→ **Prompt**
Write each entry out again exactly as it was given.

*** Extracted records ***

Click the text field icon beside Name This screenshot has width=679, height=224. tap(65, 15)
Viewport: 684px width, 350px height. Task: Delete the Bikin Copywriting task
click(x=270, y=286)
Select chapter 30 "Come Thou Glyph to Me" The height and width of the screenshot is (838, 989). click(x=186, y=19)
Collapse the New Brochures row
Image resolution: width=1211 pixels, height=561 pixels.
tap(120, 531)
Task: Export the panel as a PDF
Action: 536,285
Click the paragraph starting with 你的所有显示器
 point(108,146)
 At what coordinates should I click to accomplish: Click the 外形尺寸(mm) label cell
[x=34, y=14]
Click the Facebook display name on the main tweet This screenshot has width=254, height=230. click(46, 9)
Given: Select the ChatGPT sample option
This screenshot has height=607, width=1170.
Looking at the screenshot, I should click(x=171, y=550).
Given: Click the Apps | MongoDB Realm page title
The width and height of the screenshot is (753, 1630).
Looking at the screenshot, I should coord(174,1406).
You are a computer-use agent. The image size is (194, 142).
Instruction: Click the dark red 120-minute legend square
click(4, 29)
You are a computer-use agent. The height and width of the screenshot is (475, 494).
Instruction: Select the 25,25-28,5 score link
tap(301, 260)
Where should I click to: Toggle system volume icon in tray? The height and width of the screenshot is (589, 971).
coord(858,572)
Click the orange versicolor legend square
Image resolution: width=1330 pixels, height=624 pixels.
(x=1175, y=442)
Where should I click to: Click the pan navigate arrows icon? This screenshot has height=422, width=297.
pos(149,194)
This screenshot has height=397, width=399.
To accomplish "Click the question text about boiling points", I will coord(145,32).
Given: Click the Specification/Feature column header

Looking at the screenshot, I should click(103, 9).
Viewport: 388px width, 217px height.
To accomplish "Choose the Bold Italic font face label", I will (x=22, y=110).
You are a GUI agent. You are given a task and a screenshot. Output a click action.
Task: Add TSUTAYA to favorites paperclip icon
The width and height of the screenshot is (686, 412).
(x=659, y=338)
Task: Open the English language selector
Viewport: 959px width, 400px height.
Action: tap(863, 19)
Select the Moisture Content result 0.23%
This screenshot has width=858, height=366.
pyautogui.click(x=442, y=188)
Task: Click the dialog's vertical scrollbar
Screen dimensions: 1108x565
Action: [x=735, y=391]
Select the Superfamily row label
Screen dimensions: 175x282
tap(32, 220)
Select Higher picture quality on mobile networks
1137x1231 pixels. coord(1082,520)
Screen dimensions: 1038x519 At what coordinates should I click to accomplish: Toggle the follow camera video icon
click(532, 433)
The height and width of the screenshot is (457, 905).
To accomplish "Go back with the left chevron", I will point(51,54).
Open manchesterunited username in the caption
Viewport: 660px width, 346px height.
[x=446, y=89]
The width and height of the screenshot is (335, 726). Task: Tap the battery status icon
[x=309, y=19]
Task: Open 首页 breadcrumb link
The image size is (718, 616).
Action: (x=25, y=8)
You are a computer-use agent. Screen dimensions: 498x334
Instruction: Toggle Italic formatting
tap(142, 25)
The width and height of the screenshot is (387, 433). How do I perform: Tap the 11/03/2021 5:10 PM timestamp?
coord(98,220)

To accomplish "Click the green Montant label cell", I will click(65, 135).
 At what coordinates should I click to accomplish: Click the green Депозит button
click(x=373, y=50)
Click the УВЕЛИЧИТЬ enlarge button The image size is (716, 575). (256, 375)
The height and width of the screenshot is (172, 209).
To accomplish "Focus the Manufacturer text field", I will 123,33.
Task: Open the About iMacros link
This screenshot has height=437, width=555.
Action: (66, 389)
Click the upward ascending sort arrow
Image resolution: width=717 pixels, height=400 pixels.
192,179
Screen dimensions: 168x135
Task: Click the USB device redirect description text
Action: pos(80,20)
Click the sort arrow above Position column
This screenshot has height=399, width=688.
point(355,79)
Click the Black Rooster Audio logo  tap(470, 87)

*** End of Extracted records ***

→ **Solution**
Click the text field icon beside Name This screenshot has width=679, height=224. tap(65, 15)
Viewport: 684px width, 350px height. Task: Delete the Bikin Copywriting task
click(x=270, y=286)
Select chapter 30 "Come Thou Glyph to Me" The height and width of the screenshot is (838, 989). click(x=186, y=19)
Collapse the New Brochures row
Image resolution: width=1211 pixels, height=561 pixels.
tap(120, 531)
Task: Export the panel as a PDF
Action: 536,285
Click the paragraph starting with 你的所有显示器
 point(108,146)
 At what coordinates should I click to accomplish: Click the 外形尺寸(mm) label cell
[x=34, y=14]
Click the Facebook display name on the main tweet This screenshot has width=254, height=230. click(46, 9)
Given: Select the ChatGPT sample option
This screenshot has height=607, width=1170.
Looking at the screenshot, I should click(x=171, y=550).
Given: Click the Apps | MongoDB Realm page title
The width and height of the screenshot is (753, 1630).
Looking at the screenshot, I should coord(174,1406).
You are a computer-use agent. The image size is (194, 142).
Instruction: Click the dark red 120-minute legend square
click(4, 29)
You are a computer-use agent. The height and width of the screenshot is (475, 494).
Instruction: Select the 25,25-28,5 score link
tap(301, 260)
Where should I click to: Toggle system volume icon in tray? The height and width of the screenshot is (589, 971).
coord(858,572)
Click the orange versicolor legend square
Image resolution: width=1330 pixels, height=624 pixels.
(x=1175, y=442)
Where should I click to: Click the pan navigate arrows icon? This screenshot has height=422, width=297.
pos(149,194)
This screenshot has height=397, width=399.
To accomplish "Click the question text about boiling points", I will coord(145,32).
Given: Click the Specification/Feature column header

Looking at the screenshot, I should click(103, 9).
Viewport: 388px width, 217px height.
To accomplish "Choose the Bold Italic font face label", I will (x=22, y=110).
You are a GUI agent. You are given a task and a screenshot. Output a click action.
Task: Add TSUTAYA to favorites paperclip icon
The width and height of the screenshot is (686, 412).
(x=659, y=338)
Task: Open the English language selector
Viewport: 959px width, 400px height.
Action: tap(863, 19)
Select the Moisture Content result 0.23%
This screenshot has width=858, height=366.
pyautogui.click(x=442, y=188)
Task: Click the dialog's vertical scrollbar
Screen dimensions: 1108x565
Action: [x=735, y=391]
Select the Superfamily row label
Screen dimensions: 175x282
tap(32, 220)
Select Higher picture quality on mobile networks
1137x1231 pixels. coord(1082,520)
Screen dimensions: 1038x519 At what coordinates should I click to accomplish: Toggle the follow camera video icon
click(532, 433)
The height and width of the screenshot is (457, 905).
To accomplish "Go back with the left chevron", I will point(51,54).
Open manchesterunited username in the caption
Viewport: 660px width, 346px height.
[x=446, y=89]
The width and height of the screenshot is (335, 726). Task: Tap the battery status icon
[x=309, y=19]
Task: Open 首页 breadcrumb link
The image size is (718, 616).
Action: (x=25, y=8)
You are a computer-use agent. Screen dimensions: 498x334
Instruction: Toggle Italic formatting
tap(142, 25)
The width and height of the screenshot is (387, 433). How do I perform: Tap the 11/03/2021 5:10 PM timestamp?
coord(98,220)

To accomplish "Click the green Montant label cell", I will click(65, 135).
 At what coordinates should I click to accomplish: Click the green Депозит button
click(x=373, y=50)
Click the УВЕЛИЧИТЬ enlarge button The image size is (716, 575). (256, 375)
The height and width of the screenshot is (172, 209).
To accomplish "Focus the Manufacturer text field", I will 123,33.
Task: Open the About iMacros link
This screenshot has height=437, width=555.
Action: (66, 389)
Click the upward ascending sort arrow
Image resolution: width=717 pixels, height=400 pixels.
192,179
Screen dimensions: 168x135
Task: Click the USB device redirect description text
Action: pos(80,20)
Click the sort arrow above Position column
This screenshot has height=399, width=688.
point(355,79)
Click the Black Rooster Audio logo  tap(470, 87)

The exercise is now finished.